◆ Your goal ◆
From the post on reproducible Docker images below, copy everything from "Paper on reproducible" down to "is not true.".

◆ Page extract ◆
──────────────────────────────
Paper on reproducible Docker images: "Docker Does Not Guarantee Reproducibility"
Akihiro Suda
suda.kyoto at gmail.com
Wed Jan 28 03:10:33 UTC 2026
> - docker - currently unusable, messes up some timestamps when exporting
> layers, not respecting SDE on every level
This is not true.
You can use the rewrite-timestamp option to export the layers with
SOURCE_DATE_EPOCH
https://docs.docker.com/build/exporters/image-registry/
2026年1月28日(水) 8:09 cen <imbacen at gmail.com>:
> I've been dabbling in this topic for the past year, weak on theory but
> have some practical experience.
>
>
> The results of the first study do not surprise me at all, unless you
> construct the Dockerfile to be reproducible, it won't magically be
> reproducible and most downstream developers don't consider it.
>
> Just from personal experience, most of my colleagues haven't even heard
> about the reproducible builds in general, let alone about reproducible
> docker images. :)
>
> From that aspect, trying to reproduce the hub or ghcr seems like a
> futile experiment.
>
> Bit-for-bit reproducibility is achievable if you strictly follow most of
> these steps:
>
> - the first and obvious condition is that your project/binary that you
> are packaging is reproducible (most Dockerfiles probably already fail
> because of this step)
>
> - pin FROM to sha256, use multi stage builds, consider using distroless
> image for final
>
> - use a reproducible distro as builder base (e.g. Debian with snapshot
> repos turned on)
>
> - normalize all COPY commands with --chown and --chmod (from build step
> to final step)
>
> - if you install any additional packages in the final step, clean up
> after package manager (logs, cache) and normalize fs timestamps (touch
> -d "@${SOURCE_DATE_EPOCH}")
>
>
> If you miss any of these steps, your image won't be bit-for-bit
> identical. There is a chance it could be semantically identical though
> (diffoci diff --semantic).
>
>
> When it comes to tooling, ranked from best to worst in actually
> producing bit-for-bit identical images, based on my experience:
>
> - kaniko with SOURCE_DATE_EPOCH and --reproducible flag
>
> - podman with --timestamp "$SOURCE_DATE_EPOCH" --build-arg
> SOURCE_DATE_EPOCH="$SOURCE_DATE_EPOCH"
>
> - docker - currently unusable, messes up some timestamps when exporting
> layers, not respecting SDE on every level
>
>
> Unfortunately kaniko is currently in maintenance mode (abandoned by
> google and picked up by chainguard) but it works and doesn't require
> root so it's perfect for CI pipelines.
>
>
> I am not sure how big of an issue the cosign situation is.
>
> I can build the same image in CI and locally, push them to two different
> registries and obtain the same digest on both. That seems reproducible
> to me even if not strictly locally.
──────────────────────────────
◆ Available data ◆
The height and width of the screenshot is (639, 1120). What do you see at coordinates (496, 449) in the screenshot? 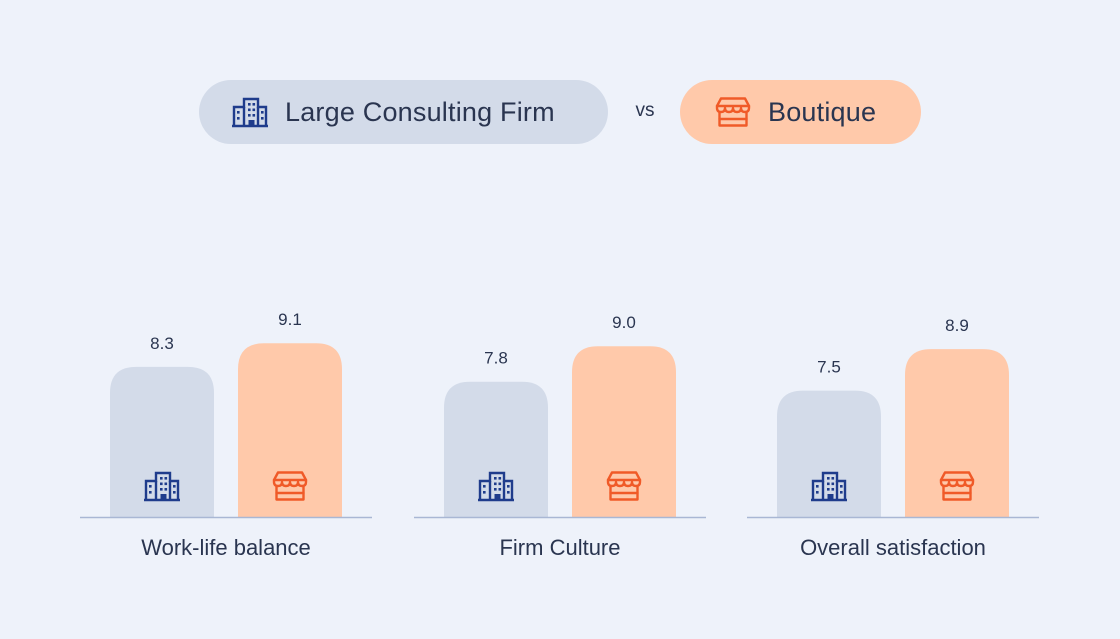
I see `bar-large-firm-culture` at bounding box center [496, 449].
──────────────────────────────
◆ Output of the exercise ◆
Paper on reproducible Docker images: "Docker Does Not Guarantee Reproducibility"
Akihiro Suda
suda.kyoto at gmail.com
Wed Jan 28 03:10:33 UTC 2026
> - docker - currently unusable, messes up some timestamps when exporting
> layers, not respecting SDE on every level
This is not true.